John Hempton at Bronte Capital has a novel explanation for China’s stratospheric savings rate. He says it’s due to their one-child policy. In any pre-Industrial economy, you’re retirement savings plan was very simple, you had children. Now you can’t so to compensate, you save, save, save. Hempton’s reckons “that the average Chinese person is saving maybe 46 percent of their income”. [More]

Now imagine if that flow now channeled into US Treasury notes was retained in China to buy cars and refrigerators and vacations to Shanghai. We'd really miss those debt buyers, just when our debt is exploding.
The shortfall widened to $455 billion in the fiscal year ended Sept. 30, compared with a $162 billion deficit a year earlier and the previous high of $413 billion in 2004, the Treasury said today in Washington. The gap was 3.2 percent of gross domestic product, up from 1.2 percent last year, the Treasury said. The 2008 deficit was the largest as a share of the economy since 2004, when it was 3.6 percent of GDP.

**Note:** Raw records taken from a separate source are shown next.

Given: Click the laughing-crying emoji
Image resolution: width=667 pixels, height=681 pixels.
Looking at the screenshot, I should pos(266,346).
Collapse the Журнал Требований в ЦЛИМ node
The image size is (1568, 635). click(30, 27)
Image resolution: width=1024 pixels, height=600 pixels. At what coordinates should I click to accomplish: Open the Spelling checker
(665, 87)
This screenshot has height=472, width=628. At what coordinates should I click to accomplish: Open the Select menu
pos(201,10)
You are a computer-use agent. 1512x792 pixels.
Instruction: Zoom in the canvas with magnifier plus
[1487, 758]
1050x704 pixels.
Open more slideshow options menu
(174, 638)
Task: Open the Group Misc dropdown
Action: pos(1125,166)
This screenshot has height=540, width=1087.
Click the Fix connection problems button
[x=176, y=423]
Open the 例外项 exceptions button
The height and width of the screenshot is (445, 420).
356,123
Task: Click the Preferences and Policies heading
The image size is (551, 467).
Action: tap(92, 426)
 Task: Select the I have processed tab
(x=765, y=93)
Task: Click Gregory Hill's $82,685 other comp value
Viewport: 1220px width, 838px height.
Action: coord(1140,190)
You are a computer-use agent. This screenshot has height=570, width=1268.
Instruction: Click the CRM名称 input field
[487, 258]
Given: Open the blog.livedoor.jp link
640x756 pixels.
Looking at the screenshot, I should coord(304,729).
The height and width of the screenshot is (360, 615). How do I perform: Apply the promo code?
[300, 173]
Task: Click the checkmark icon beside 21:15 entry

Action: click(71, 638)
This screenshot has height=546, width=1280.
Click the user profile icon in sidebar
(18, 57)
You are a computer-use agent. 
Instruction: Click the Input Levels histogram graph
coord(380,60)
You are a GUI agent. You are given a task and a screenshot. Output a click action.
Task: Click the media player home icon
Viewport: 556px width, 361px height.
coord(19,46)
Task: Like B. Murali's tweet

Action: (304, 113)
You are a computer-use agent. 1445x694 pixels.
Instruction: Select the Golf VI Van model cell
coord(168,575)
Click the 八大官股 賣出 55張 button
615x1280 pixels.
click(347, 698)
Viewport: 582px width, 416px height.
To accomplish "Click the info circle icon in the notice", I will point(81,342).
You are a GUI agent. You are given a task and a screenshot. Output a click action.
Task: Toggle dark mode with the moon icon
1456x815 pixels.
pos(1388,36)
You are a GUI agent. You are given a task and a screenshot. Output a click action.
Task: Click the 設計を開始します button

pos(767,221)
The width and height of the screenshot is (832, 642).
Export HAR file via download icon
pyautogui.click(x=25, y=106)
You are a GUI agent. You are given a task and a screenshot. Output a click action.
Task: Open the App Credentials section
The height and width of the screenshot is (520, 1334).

The excess of expenditures over receipts this year could get even worse. As the Treasury uses $700 billion to rescue the financial system from the credit crisis, Morgan Stanley chief economist David Greenlaw predicts the shortfall may almost quadruple to about $2 trillion.  [More]

We have turned a corner into a new economic corridor  - narrower than many we have traveled down as fellow citizens. It would appear growth will occur much more slowly - similar to Japan or the EU - as a result of new layers of regulation and the loss of trust.

In late 1930, however, a rolling series of bank panics began. Investments made by the banks were going bad — or, in some cases, were rumored to be going bad — and nervous customers besieged bank branches to demand their money back. Hundreds of banks eventually closed.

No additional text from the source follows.